Found in the very shallowest parts of the rock platforms at Halls Head, and elsewhere.
#1050 - Codium mammilosum - Velvet Golf Ball
Another single-celled green macroalgae, consisting of hundreds of tubes whose swollen ends form the surface of these spherical seaweeds.
Falcon, Perth. The day I found these ones most of the beach was covered in seaweed, and every few steps I’d find one I hadn’t seen before. I pity the early marine biologists, who had to study and preserve seaweeds based only on what washed up, and what they could bring to the surface with rakes.
#1051 - Codium sp. - Dead Man’s Fingers
I don’t know which species of Codium, since there are several with a similar long, branching form. Common names for these ones include green sea fingers, dead man’s fingers, felty fingers, forked felt-alga, stag seaweed,sponge seaweed,green sponge,green fleece, and oyster thief. As with the velvet golf ball, it’s all one multinucleate cell, up to a meter long.
Falcon, Perth
#1052 - Halimeda sp. - Cactus Algae
A calcareous green seaweed resembling a tiny Prickly Pear, hence the common name, and for that matter the scientific binomial of such species as H. opuntia. As with the rest of the Bryopsidales I’ve been covering, it’s all a single cell.
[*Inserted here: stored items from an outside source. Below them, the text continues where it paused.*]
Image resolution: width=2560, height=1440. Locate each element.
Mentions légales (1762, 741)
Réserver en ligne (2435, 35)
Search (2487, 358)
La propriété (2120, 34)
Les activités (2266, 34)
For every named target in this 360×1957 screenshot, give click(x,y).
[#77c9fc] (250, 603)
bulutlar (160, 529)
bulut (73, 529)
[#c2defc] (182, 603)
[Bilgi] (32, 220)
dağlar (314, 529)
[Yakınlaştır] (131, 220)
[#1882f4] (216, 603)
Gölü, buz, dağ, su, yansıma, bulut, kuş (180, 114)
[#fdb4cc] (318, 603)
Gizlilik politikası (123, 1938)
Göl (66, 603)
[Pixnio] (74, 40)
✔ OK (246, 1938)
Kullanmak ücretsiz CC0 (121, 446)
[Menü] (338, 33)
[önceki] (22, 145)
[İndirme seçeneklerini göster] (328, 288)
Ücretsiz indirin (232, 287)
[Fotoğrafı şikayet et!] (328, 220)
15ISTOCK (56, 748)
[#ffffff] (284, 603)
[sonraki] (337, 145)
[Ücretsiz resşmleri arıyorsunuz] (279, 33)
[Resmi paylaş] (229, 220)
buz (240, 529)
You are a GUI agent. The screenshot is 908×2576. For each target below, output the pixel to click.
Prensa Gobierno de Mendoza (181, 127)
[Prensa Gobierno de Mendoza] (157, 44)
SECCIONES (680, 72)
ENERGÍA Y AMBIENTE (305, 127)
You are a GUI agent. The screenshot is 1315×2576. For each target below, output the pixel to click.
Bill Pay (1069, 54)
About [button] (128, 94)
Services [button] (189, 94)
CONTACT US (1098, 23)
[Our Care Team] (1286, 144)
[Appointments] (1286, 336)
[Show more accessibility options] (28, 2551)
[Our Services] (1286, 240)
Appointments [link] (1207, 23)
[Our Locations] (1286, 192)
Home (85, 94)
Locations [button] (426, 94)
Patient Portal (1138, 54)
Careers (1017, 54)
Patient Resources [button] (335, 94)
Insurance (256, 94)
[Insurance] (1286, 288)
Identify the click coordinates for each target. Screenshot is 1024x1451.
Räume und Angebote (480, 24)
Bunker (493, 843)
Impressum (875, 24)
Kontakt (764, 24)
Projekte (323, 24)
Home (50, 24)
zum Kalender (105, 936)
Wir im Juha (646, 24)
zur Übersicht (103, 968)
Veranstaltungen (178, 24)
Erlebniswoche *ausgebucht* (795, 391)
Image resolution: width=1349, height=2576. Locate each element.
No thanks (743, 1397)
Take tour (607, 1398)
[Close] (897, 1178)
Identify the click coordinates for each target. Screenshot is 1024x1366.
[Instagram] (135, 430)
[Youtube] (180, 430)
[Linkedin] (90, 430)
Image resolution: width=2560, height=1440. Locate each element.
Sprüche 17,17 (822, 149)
In fact, entire Halimeda meadows can consist of one cell, each ‘plant’ connected by threads running through the sand or calcareous gravel they’re growing in.
In the Great Barrier Reef, large deposits of Halimeda plates may accumulate, and accumulate rapidly - they’re the primary reef-building organism in tropical seas, vastly outproducing the stony corals. One bed some 2,000 km2 in extent, and up to 15m deep, was almost entirely algal deposits. A patch of Halimeda the size of an average living room would produce 50kg of aragonite a year, and the colonies can double in mass every 15 days. Naturally, this makes them useful in marine aquaria, for sucking nutrients out of the water.
As well as the aragonite content to discourage herbivores, Halimeda synthesise the noxious diterpenoid compounds halimedatrial and halimedatetraacetate. Further, they can protect themselves from chloroplast-stealing sacoglossan lettuce slugs, by migrating the chloroplasts of the green tissue (normally clustered near the surface of the thallus) deeper into the armoured interior at night.
Fossil deposits can be quite distinctive.
Falcon, Perth, growing under the lip of a limestone overhang at low tide.